Harry Potter
I am a little over halfway through my annual read through of the Harry Potter series. This is one of my favorite traditions that I've started for myself. This is my third year of doing it. I'm now trying to pace myself a bit so that I finish up the series right around the time the Half-Blood Prince comes out in July. But I'm on the fourth book and things tend to go pretty fast from here because the books are so good, I can't stop reading.
I absolutely cannot wait to share these books with Garrett and Harper. I got all excited, because my friend Kathy blogged that they started reading them with her daughter after Christmas. The exciting thing for me is that her daughter is in the first grade and that's not too far away for Garrett. Now, we will, of course, have to evaluate whether Garrett is ready for them, but I cannot wait. Even now as I'm reading, I'm picturing myself curled up with Garrett reading aloud. I remember my mom reading "To Kill A Mockingbird" out loud to me as a child and it remains my hands down favorite book of all time (hello, my dog is Scout and my daughter is Harper!).

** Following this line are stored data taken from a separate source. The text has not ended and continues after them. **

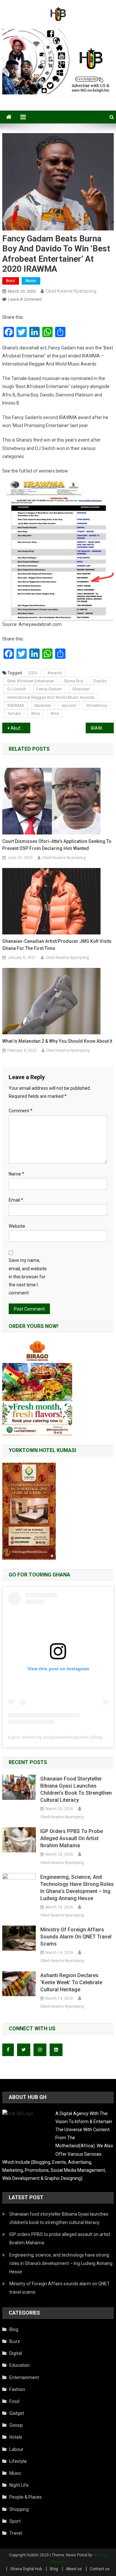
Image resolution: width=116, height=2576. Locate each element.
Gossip (16, 2425)
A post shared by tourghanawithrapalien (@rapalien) (61, 1737)
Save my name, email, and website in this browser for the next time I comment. (28, 1276)
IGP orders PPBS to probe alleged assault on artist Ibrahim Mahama (71, 1838)
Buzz (10, 280)
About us (74, 2569)
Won (55, 713)
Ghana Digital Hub (26, 2569)
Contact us (100, 2569)
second (69, 705)
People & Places (25, 2497)
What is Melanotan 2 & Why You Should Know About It (57, 1041)
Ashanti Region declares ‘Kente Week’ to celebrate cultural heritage (71, 1982)
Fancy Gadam (49, 689)
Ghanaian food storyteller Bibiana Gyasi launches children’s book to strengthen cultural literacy (76, 1789)
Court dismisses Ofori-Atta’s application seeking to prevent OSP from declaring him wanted (56, 845)
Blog (13, 2329)
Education (19, 2365)
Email (16, 1200)
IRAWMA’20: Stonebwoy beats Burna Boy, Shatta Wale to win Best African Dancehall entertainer (102, 728)
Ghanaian (81, 689)
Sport (15, 2521)
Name (16, 1173)
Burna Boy (73, 680)
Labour (16, 2449)
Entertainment (24, 2377)
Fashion (17, 2389)
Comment (21, 1110)
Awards (54, 672)
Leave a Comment (25, 299)
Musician (42, 705)
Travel (15, 2533)
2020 (32, 672)
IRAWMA (15, 705)
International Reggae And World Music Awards (50, 697)
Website (17, 1226)
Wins (35, 713)
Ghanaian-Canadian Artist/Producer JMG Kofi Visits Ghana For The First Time (56, 945)
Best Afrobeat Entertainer (30, 680)
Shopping (19, 2509)
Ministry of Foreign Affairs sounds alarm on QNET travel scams (75, 1937)
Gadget (16, 2413)
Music (30, 280)
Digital (15, 2353)
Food (14, 2401)
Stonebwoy (96, 705)
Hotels (15, 2437)
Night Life (19, 2485)
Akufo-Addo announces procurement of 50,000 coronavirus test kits (20, 728)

My niece turned 6 a couple of weeks ago and we gave her "Ramona Quimby, age 8". I was so excited about giving her this book. Beverly Cleary basically defined my elementary school years and the Ramona series was my absolute favorite. I can only hope that Graysan will begin her love affair with reading with this book.

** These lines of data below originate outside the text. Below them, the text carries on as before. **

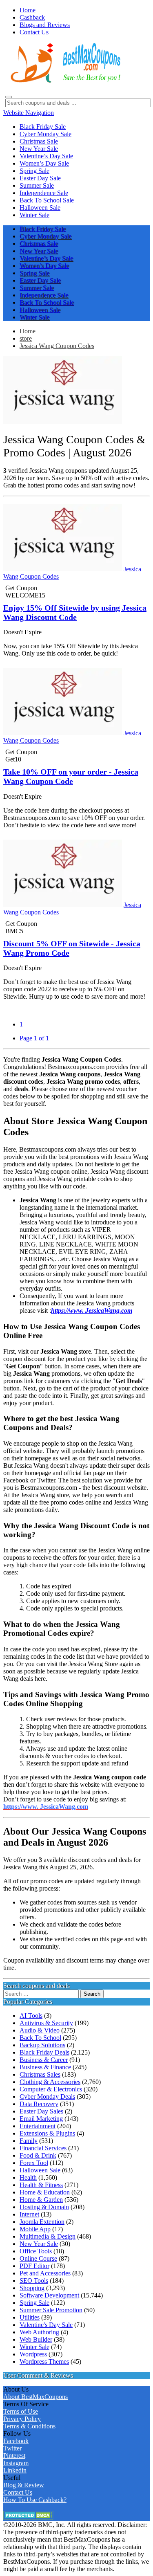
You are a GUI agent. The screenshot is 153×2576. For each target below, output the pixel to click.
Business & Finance (45, 2067)
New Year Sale (39, 2243)
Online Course (38, 2258)
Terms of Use (20, 2411)
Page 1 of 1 (34, 1038)
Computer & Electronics (51, 2089)
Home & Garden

I have not had a good month or so with my kids. I am tired, I have very little patience, and I am really tired of taking care of them. But reading HP and buying Ramona for Graysan has reminded me of what's ahead for me. I still maintain that being a parent is great because you get a massive do-over with the benefit of your age and not having to do it again, but just watch it. I will get to read Ramona again for the first time when I read it with Harper. I will get to do my fake British accent when I read HP to Garrett-and that will forever be the voice he hears when he reads it on his own.
I am really trying not to wish away this phase of my kids lives. But, it's hard when what is coming seems so much more fun than what I'm doing right now. But I guarantee my week will be way more fun than my friend who brought her second son home from the hospital today! It's all about perspective, I guess.